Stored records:
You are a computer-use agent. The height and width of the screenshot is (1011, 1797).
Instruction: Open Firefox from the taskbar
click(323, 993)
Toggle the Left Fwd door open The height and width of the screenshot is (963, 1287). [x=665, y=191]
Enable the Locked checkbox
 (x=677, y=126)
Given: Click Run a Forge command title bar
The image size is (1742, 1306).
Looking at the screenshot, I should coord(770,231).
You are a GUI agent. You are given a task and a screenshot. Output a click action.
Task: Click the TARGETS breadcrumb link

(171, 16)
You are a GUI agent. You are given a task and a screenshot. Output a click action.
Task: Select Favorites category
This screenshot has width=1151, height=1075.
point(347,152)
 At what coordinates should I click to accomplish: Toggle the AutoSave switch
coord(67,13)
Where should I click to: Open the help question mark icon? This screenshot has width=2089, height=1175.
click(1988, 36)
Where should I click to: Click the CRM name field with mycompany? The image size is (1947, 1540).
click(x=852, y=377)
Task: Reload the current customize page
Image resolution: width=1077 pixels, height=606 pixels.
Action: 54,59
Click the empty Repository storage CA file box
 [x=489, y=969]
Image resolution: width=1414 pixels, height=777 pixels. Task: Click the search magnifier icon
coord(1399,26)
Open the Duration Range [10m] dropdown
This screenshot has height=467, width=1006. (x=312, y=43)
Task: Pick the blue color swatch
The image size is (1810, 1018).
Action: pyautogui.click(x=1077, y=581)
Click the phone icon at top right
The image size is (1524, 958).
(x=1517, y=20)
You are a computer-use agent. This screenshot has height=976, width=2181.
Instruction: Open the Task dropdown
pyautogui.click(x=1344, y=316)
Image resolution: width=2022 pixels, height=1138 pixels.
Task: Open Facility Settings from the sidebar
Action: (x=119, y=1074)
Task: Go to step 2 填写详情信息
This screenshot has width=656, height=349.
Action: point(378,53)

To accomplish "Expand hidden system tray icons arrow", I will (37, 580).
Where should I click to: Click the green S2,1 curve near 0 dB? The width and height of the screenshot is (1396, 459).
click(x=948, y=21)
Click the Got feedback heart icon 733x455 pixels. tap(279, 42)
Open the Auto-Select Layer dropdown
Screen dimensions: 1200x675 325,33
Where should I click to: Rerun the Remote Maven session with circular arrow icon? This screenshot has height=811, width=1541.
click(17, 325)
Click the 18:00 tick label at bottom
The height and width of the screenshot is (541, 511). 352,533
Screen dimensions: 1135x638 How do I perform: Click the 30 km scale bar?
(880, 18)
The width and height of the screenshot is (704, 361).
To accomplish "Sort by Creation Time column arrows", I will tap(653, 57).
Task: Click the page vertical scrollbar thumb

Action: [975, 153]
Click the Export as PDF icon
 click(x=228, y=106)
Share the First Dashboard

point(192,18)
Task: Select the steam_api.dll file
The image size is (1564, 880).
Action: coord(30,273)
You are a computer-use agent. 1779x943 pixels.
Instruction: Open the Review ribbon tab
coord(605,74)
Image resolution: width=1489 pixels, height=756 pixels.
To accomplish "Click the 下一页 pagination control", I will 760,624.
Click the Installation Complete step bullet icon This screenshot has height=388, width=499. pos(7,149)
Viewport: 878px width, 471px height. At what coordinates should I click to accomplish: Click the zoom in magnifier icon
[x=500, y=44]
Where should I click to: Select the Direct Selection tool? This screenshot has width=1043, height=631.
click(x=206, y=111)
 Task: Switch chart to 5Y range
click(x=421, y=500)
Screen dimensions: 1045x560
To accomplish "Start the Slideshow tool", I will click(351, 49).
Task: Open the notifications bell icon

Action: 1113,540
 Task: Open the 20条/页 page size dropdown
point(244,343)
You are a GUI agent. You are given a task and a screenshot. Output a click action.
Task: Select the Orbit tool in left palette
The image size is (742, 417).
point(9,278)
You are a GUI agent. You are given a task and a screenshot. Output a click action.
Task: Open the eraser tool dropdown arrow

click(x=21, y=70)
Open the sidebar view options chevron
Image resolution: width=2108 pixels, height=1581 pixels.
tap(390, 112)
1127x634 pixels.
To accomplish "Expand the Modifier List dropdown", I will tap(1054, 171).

### [TASK DETAILS]
All of the entries must be quoted exactly; please include each one.

### [ANSWER SPACE]
You are a computer-use agent. The height and width of the screenshot is (1011, 1797).
Instruction: Open Firefox from the taskbar
click(323, 993)
Toggle the Left Fwd door open The height and width of the screenshot is (963, 1287). [x=665, y=191]
Enable the Locked checkbox
 (x=677, y=126)
Given: Click Run a Forge command title bar
The image size is (1742, 1306).
Looking at the screenshot, I should coord(770,231).
You are a GUI agent. You are given a task and a screenshot. Output a click action.
Task: Click the TARGETS breadcrumb link

(171, 16)
You are a GUI agent. You are given a task and a screenshot. Output a click action.
Task: Select Favorites category
This screenshot has width=1151, height=1075.
point(347,152)
 At what coordinates should I click to accomplish: Toggle the AutoSave switch
coord(67,13)
Where should I click to: Open the help question mark icon? This screenshot has width=2089, height=1175.
click(1988, 36)
Where should I click to: Click the CRM name field with mycompany? The image size is (1947, 1540).
click(x=852, y=377)
Task: Reload the current customize page
Image resolution: width=1077 pixels, height=606 pixels.
Action: 54,59
Click the empty Repository storage CA file box
 [x=489, y=969]
Image resolution: width=1414 pixels, height=777 pixels. Task: Click the search magnifier icon
coord(1399,26)
Open the Duration Range [10m] dropdown
This screenshot has height=467, width=1006. (x=312, y=43)
Task: Pick the blue color swatch
The image size is (1810, 1018).
Action: pyautogui.click(x=1077, y=581)
Click the phone icon at top right
The image size is (1524, 958).
(x=1517, y=20)
You are a computer-use agent. This screenshot has height=976, width=2181.
Instruction: Open the Task dropdown
pyautogui.click(x=1344, y=316)
Image resolution: width=2022 pixels, height=1138 pixels.
Task: Open Facility Settings from the sidebar
Action: (x=119, y=1074)
Task: Go to step 2 填写详情信息
This screenshot has width=656, height=349.
Action: point(378,53)

To accomplish "Expand hidden system tray icons arrow", I will (37, 580).
Where should I click to: Click the green S2,1 curve near 0 dB? The width and height of the screenshot is (1396, 459).
click(x=948, y=21)
Click the Got feedback heart icon 733x455 pixels. tap(279, 42)
Open the Auto-Select Layer dropdown
Screen dimensions: 1200x675 325,33
Where should I click to: Rerun the Remote Maven session with circular arrow icon? This screenshot has height=811, width=1541.
click(17, 325)
Click the 18:00 tick label at bottom
The height and width of the screenshot is (541, 511). 352,533
Screen dimensions: 1135x638 How do I perform: Click the 30 km scale bar?
(880, 18)
The width and height of the screenshot is (704, 361).
To accomplish "Sort by Creation Time column arrows", I will tap(653, 57).
Task: Click the page vertical scrollbar thumb

Action: [975, 153]
Click the Export as PDF icon
 click(x=228, y=106)
Share the First Dashboard

point(192,18)
Task: Select the steam_api.dll file
The image size is (1564, 880).
Action: coord(30,273)
You are a computer-use agent. 1779x943 pixels.
Instruction: Open the Review ribbon tab
coord(605,74)
Image resolution: width=1489 pixels, height=756 pixels.
To accomplish "Click the 下一页 pagination control", I will 760,624.
Click the Installation Complete step bullet icon This screenshot has height=388, width=499. pos(7,149)
Viewport: 878px width, 471px height. At what coordinates should I click to accomplish: Click the zoom in magnifier icon
[x=500, y=44]
Where should I click to: Select the Direct Selection tool? This screenshot has width=1043, height=631.
click(x=206, y=111)
 Task: Switch chart to 5Y range
click(x=421, y=500)
Screen dimensions: 1045x560
To accomplish "Start the Slideshow tool", I will click(351, 49).
Task: Open the notifications bell icon

Action: 1113,540
 Task: Open the 20条/页 page size dropdown
point(244,343)
You are a GUI agent. You are given a task and a screenshot. Output a click action.
Task: Select the Orbit tool in left palette
The image size is (742, 417).
point(9,278)
You are a GUI agent. You are given a task and a screenshot. Output a click action.
Task: Open the eraser tool dropdown arrow

click(x=21, y=70)
Open the sidebar view options chevron
Image resolution: width=2108 pixels, height=1581 pixels.
tap(390, 112)
1127x634 pixels.
To accomplish "Expand the Modifier List dropdown", I will tap(1054, 171).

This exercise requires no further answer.